Friday, March 12, 2021

Does the Biological Source of Lying Affect Its Morality?

Oxytocin


Oxytocin is a natural hormone that promotes bonding, e.g., mother-baby bonding, and pro-social behavior by humans. A series of research papers have also described the hormone as a biological source that correlates with lying. The hormone correlates with lying to both help group members and self-serving lying. 

A 2014 paper that found oxytocin-associated lying for group benefit raised the question of the morality of lies arising from a biological source. In an interview, the authors commented: "Our results suggest people are willing to bend ethical rules to help the people close to us, like our team or family. This raises an interesting, although perhaps more philosophical, question: Are all lies immoral? Together, these findings fit a functional perspective on morality revealing dishonesty to be plastic and rooted in evolved neurobiological circuitries, and align with work showing that oxytocin shifts the decision-maker's focus from self to group interests. The results highlight the role of bonding and cooperation in shaping dishonesty, providing insight into when and why collaboration turns into corruption." 

A 2020 research paper indicated that oxytocin also correlates with self-serving lying, thus apparently disconnecting the bonding-social component of oxytocin from a tendency to lie for the group. That research found that administering oxytocin to subjects correlates with increased self-serving lying when repeated opportunities to lie are presented. That paper also generated preliminary results suggesting that the effects of oxytocin administration could be influenced by oxytocin receptor gene differences. That affords a possible basis to argue that lying is influenced to some detectable extent by one or more genes.

Other research indicates that the hormone testosterone appears to exert opposite effects compared to oxytocin. For example, testosterone administration correlated with reduced self-serving lying in males in the absence of a social justification (social group). Administration of testosterone has also been found to have opposing effects on social cognitive functions compared to oxytocin.

Testosterone


This kind of research into the biological basis of arguably immoral behavior will continue to increase in sophistication. Confounding factors such as social vs individual contexts and numbers of opportunities to lie will be identified. It is thus possible that in the next 15-20 years or so, important biological and cognitive sources of immoral behavior will be identified and characterized to some socially useful extent. 

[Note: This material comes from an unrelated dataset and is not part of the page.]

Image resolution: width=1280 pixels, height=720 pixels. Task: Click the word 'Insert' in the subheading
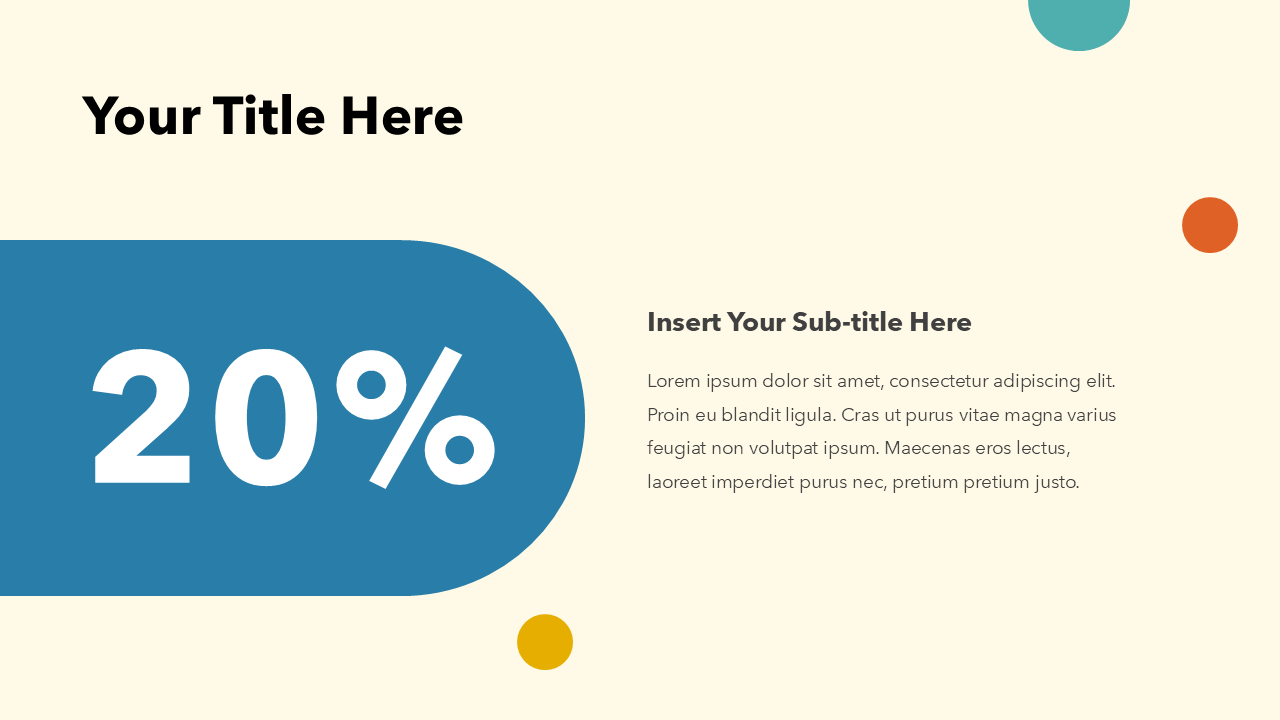(683, 322)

But what then? It is unlikely that society will treat immoral behavior much differently, unless society itself changes. If cause and effect relationships can convincingly be shown, does knowledge of what causes immoral behavior justify it? At present, most experts seem to believe that human have little or no conscious free will. Whatever free will we have arises unconsciously. If so, then people arguably cannot help but do immoral things.